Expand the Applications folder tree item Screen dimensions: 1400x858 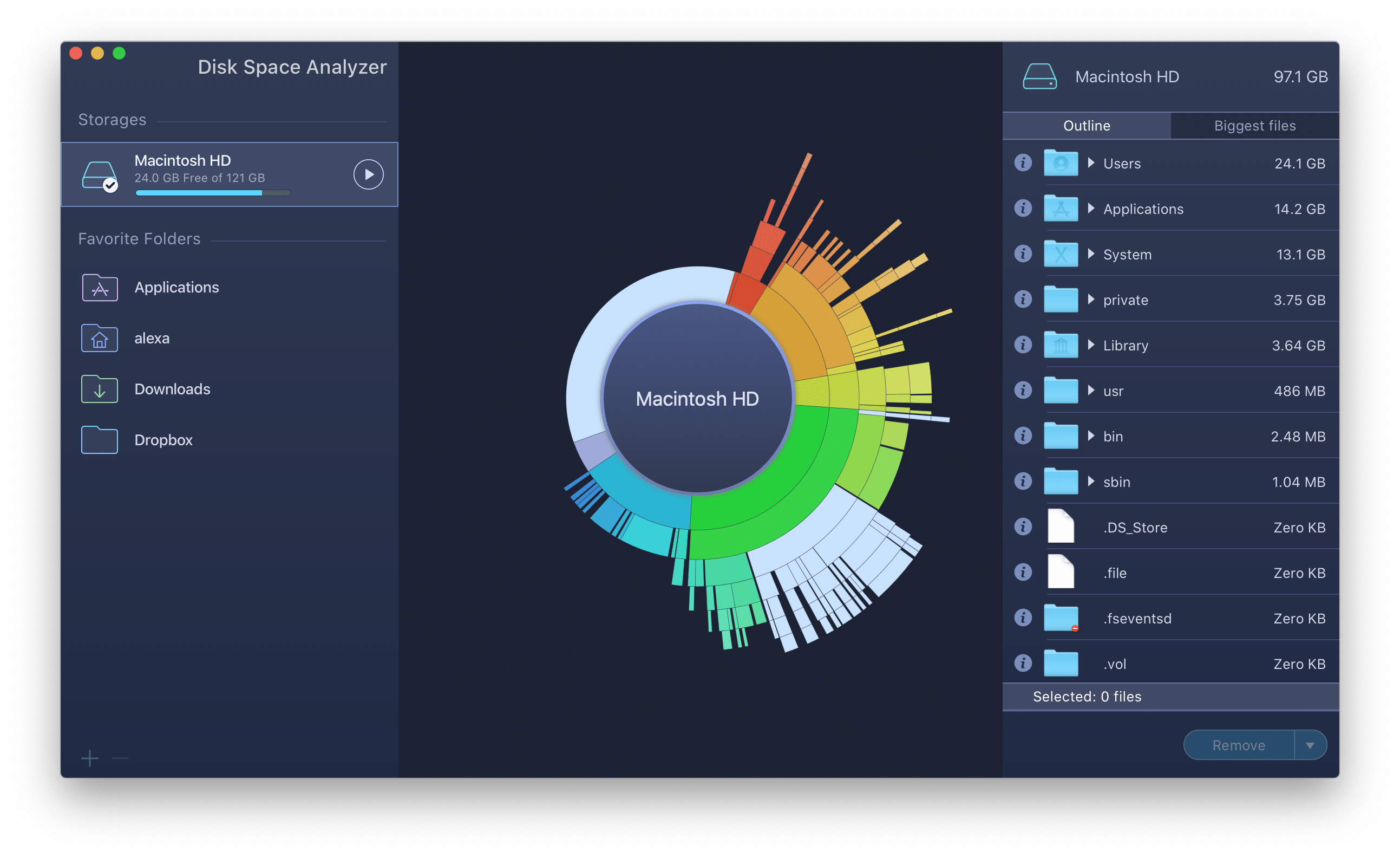point(1091,209)
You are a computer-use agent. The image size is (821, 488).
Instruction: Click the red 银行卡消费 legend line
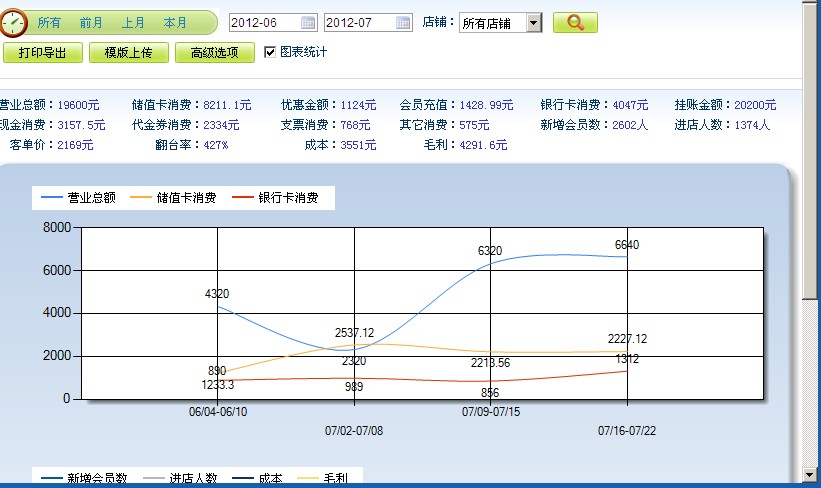pos(243,198)
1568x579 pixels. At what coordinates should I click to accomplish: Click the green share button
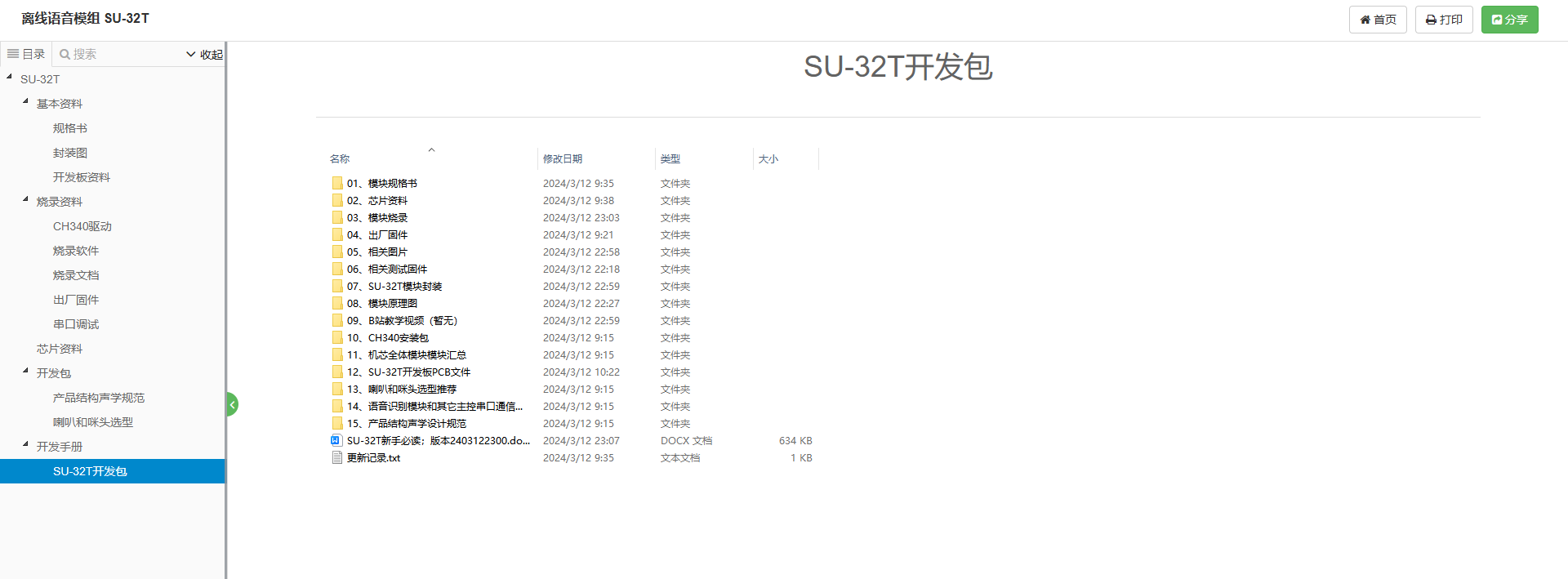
==================================================
*Directions for this task*: From the line containing "Instruction: Click the red 银行卡消费 legend line" to the last line of the entries, copy every line exactly, including both ends, and leave out the pictures.

*Task result*:
Instruction: Click the red 银行卡消费 legend line
pos(243,198)
1568x579 pixels. At what coordinates should I click to accomplish: Click the green share button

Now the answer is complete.